Review: ‘A Journal for Jordan’ is a tear-jerker from Denzel
Be sure to pack tissues before seeing “A Journal for Jordan” — and we don’t just mean to keep the omicron variant at bay.
No, this Denzel Washington-directed love story may leave you sobbing as it explores duty, sacrifice, death and parenthood.
Washington earns his audience’s tears with an unrushed, unshowy style, letting an adult and very human relationship evolve on camera, skipping back and forth through years as it goes from love, birth, death and acceptance.
It’s the story of the real-life romance between Army 1st Sgt. Charles Monroe King and journalist Dana Canedy, two apparent opposites whose lives together were tragically cut short.
She’s a Type-A city girl who likes pop music and is likely to honk at cars ahead at a traffic light when the light is green; he’s a patient country boy who likes oldies on the radio and expressionistic art. He eats salad and hits the gym; she does neither.

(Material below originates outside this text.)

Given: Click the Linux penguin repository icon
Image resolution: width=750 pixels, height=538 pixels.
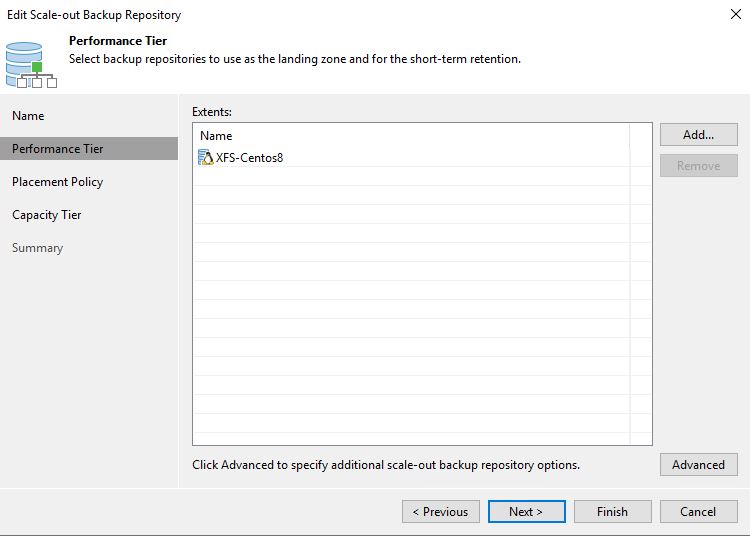Looking at the screenshot, I should (205, 157).
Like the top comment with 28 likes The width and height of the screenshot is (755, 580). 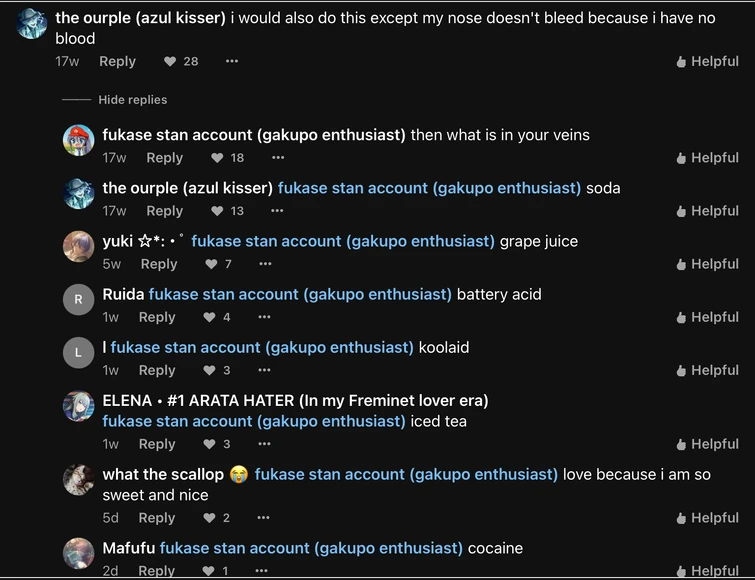(170, 61)
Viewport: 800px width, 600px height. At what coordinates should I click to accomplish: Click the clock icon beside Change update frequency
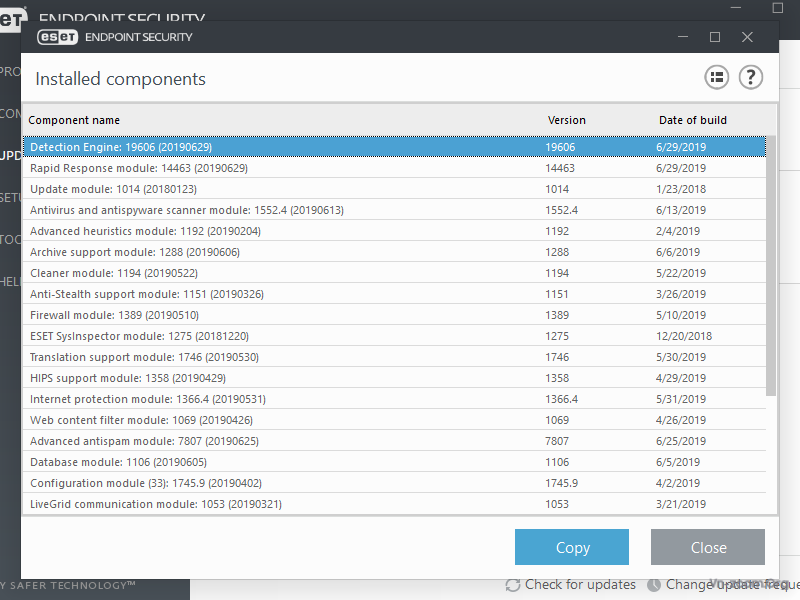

She’s focused on her career at The New York Times when we meet her, uninterested in a long-term commitment. “Men are luxuries, not necessities,” she is fond of saying. Until, that is, she meets him.
Michael B. Jordan takes on the role of King and rising star Chanté Adams plays Canedy. Their chemistry on screen is beautifully evident, a shy wistfulness that roars into lust and adoration. They must overcome separation — she’s in New York, he’s in Kentucky — and war, when he’s deployed to Iraq while she is pregnant.